Re: [PATCH 3/6] seccomp: Implement constant action bitmaps

From: Jann Horn
Date: Wed Sep 23 2020 - 20:26:00 EST


On Thu, Sep 24, 2020 at 1:29 AM Kees Cook <keescook@xxxxxxxxxxxx> wrote:
> One of the most common pain points with seccomp filters has been dealing
> with the overhead of processing the filters, especially for "always allow"
> or "always reject" cases.

The "always reject" cases don't need to be fast, in particular not the
kill_thread/kill_process ones. Nobody's going to have "process kills
itself by executing a forbidden syscall" on a critical hot codepath.
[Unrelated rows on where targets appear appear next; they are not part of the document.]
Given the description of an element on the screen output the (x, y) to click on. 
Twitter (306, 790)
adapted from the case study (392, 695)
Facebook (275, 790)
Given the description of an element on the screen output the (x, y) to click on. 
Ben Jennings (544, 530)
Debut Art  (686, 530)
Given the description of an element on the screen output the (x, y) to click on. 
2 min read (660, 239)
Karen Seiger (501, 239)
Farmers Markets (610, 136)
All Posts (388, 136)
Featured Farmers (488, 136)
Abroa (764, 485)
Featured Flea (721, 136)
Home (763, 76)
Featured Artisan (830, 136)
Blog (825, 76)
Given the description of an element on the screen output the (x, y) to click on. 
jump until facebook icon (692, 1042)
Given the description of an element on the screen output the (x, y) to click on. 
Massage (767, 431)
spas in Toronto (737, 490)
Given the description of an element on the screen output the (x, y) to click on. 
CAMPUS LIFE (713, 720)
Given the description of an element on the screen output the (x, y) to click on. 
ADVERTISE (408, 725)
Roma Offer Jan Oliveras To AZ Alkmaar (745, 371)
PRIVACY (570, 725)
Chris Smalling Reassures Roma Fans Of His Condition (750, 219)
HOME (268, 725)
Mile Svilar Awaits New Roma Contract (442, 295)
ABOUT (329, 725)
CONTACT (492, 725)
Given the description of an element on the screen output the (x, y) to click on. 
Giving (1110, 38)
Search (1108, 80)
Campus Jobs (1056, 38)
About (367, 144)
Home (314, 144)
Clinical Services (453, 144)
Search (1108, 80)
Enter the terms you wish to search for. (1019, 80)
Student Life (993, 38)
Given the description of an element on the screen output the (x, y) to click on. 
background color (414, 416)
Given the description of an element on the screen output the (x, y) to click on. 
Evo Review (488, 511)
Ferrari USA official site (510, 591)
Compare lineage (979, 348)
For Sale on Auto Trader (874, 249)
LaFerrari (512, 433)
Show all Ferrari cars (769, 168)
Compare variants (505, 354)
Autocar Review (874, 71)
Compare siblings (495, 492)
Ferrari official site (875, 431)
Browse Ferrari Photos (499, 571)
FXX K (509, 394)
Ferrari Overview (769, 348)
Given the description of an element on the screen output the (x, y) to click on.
> While BPF is extremely fast[1], it will always
> have overhead associated with it. Additionally, due to seccomp's design,
> filters are layered, which means processing time goes up as the number
> of filters attached goes up.
[...]
> In order to build this mapping at filter attach time, each filter is
> executed for every syscall (under each possible architecture), and
> checked for any accesses of struct seccomp_data that are not the "arch"
> nor "nr" (syscall) members. If only "arch" and "nr" are examined, then
> there is a constant mapping for that syscall, and bitmaps can be updated
> accordingly. If any accesses happen outside of those struct members,
> seccomp must not bypass filter execution for that syscall, since program
> state will be used to determine filter action result. (This logic comes
> in the next patch.)
>
> [1] https://lore.kernel.org/bpf/20200531171915.wsxvdjeetmhpsdv2@xxxxxxxxxxxxxxxxxxxxxxxxxxxx/
> [2] https://lore.kernel.org/bpf/20200601101137.GA121847@gardel-login/
> [3] https://lore.kernel.org/bpf/717a06e7f35740ccb4c70470ec70fb2f@xxxxxxxxxx/
>
> Signed-off-by: Kees Cook <keescook@xxxxxxxxxxxx>
> ---
> include/linux/seccomp.h | 18 ++++
> kernel/seccomp.c | 207 +++++++++++++++++++++++++++++++++++++++-
> 2 files changed, 221 insertions(+), 4 deletions(-)
>
> diff --git a/include/linux/seccomp.h b/include/linux/seccomp.h
> index 0be20bc81ea9..96df2f899e3d 100644
> --- a/include/linux/seccomp.h
> +++ b/include/linux/seccomp.h
> @@ -25,6 +25,17 @@
> #define SECCOMP_ARCH_IS_MULTIPLEX 3
> #define SECCOMP_ARCH_IS_UNKNOWN 0xff
>
> +/* When no bits are set for a syscall, filters are run. */
> +struct seccomp_bitmaps {
> +#ifdef SECCOMP_ARCH
> + /* "allow" are initialized to set and only ever get cleared. */
> + DECLARE_BITMAP(allow, NR_syscalls);

This bitmap makes sense.

The "NR_syscalls" part assumes that the compat syscall tables will not
be bigger than the native syscall table, right? I guess that's usually
mostly true nowadays, thanks to the syscall table unification...
(might be worth a comment though)

> + /* These are initialized to clear and only ever get set. */
> + DECLARE_BITMAP(kill_thread, NR_syscalls);
> + DECLARE_BITMAP(kill_process, NR_syscalls);

I don't think these bitmaps make sense, this is not part of any fastpath.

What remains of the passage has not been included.